Kürt Halk Önderi Abdullah Öcalan'ın kadın mücadelesindeki rolüne de dikkat çeken Abdullah, "Sayın Öcalan her zaman çözüm yolunun açılması için büyük emek ve mücadele vermiştir" dedi.

Kongreya Star Koordinasyon Üyesi ve Kuzey-Doğu Suriye Kadın Meclisi Koordinasyon Üyesi Asya Abdullah, kadın çalışmaları üzerine değerlendirmelerde bulundu.

'DAHA BÜYÜK ADIM ATMAK İÇİN...'

Kuzey ve Doğu Suriye Kadın Meclisi kongrenizi gerçekleştirdiniz. Bu kongrenin amacı, bu süreçte yapılmasının sebebi nedir?

Öncelikle Rojava’daki kadınların kazanmış olduğu tecrübe, buna tümüyle Kuzey ve Doğu Suriye de diyebiliriz. Kadın mücadelesinin geldiği aşama, yapılan çalışmaların vardığı nokta, eskiden de kadın mücadelesini üzerine çalışma yapan kurumların varlığı, devrimle beraber kadının kendini daha iyi örgütleme zemini oluştu. Kadının ihtiyaçlarına cevap olma ve yaşamın her alanında kadının üzerine düşen görevler de esas alınarak, Kongreya Star öncülüğünde Kuzey ve Doğu Suriyeli kadınlar olarak elimizdeki bütün kazanımların, kadın mücadelesinin ulaştığı aşama da göz önünde bulundurularak, bütün parti ve kurumlara bir proje önerisinde bulunduk.

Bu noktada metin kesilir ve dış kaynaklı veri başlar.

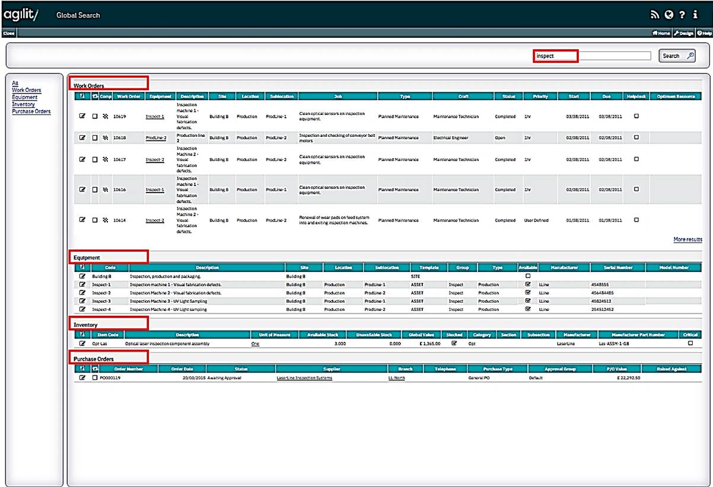Click the RSS feed icon in header
The height and width of the screenshot is (487, 713).
pyautogui.click(x=655, y=15)
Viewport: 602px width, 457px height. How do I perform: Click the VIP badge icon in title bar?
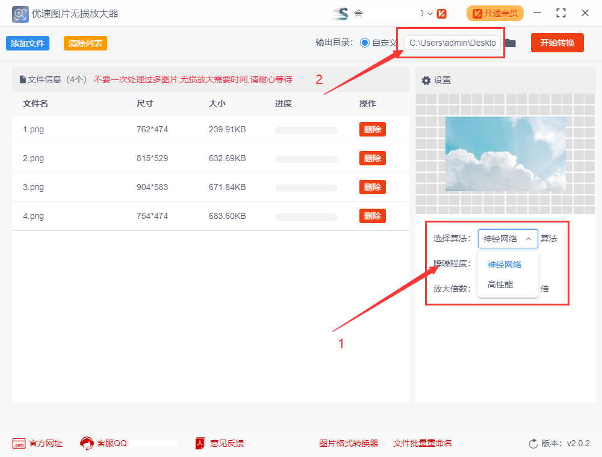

İlk olarak hazırlık çalışmalarına 2019 yılının ilk aylarında başladık. Çalışma ilk olarak, mevcut parti ve kadın örgütleri, meclis sözcülerinin hepsiyle tartışarak başladı.  Kongreye Star olarak 2 aya yakın bir süre görüştük ve bu projeyle ilgili görüşlerimizi bütün taraflara sunduk.  Kongreya Star’ın bu projesi olumlu tepkiler aldı ve bu görüşmelerde de birçok tartışma gelişti.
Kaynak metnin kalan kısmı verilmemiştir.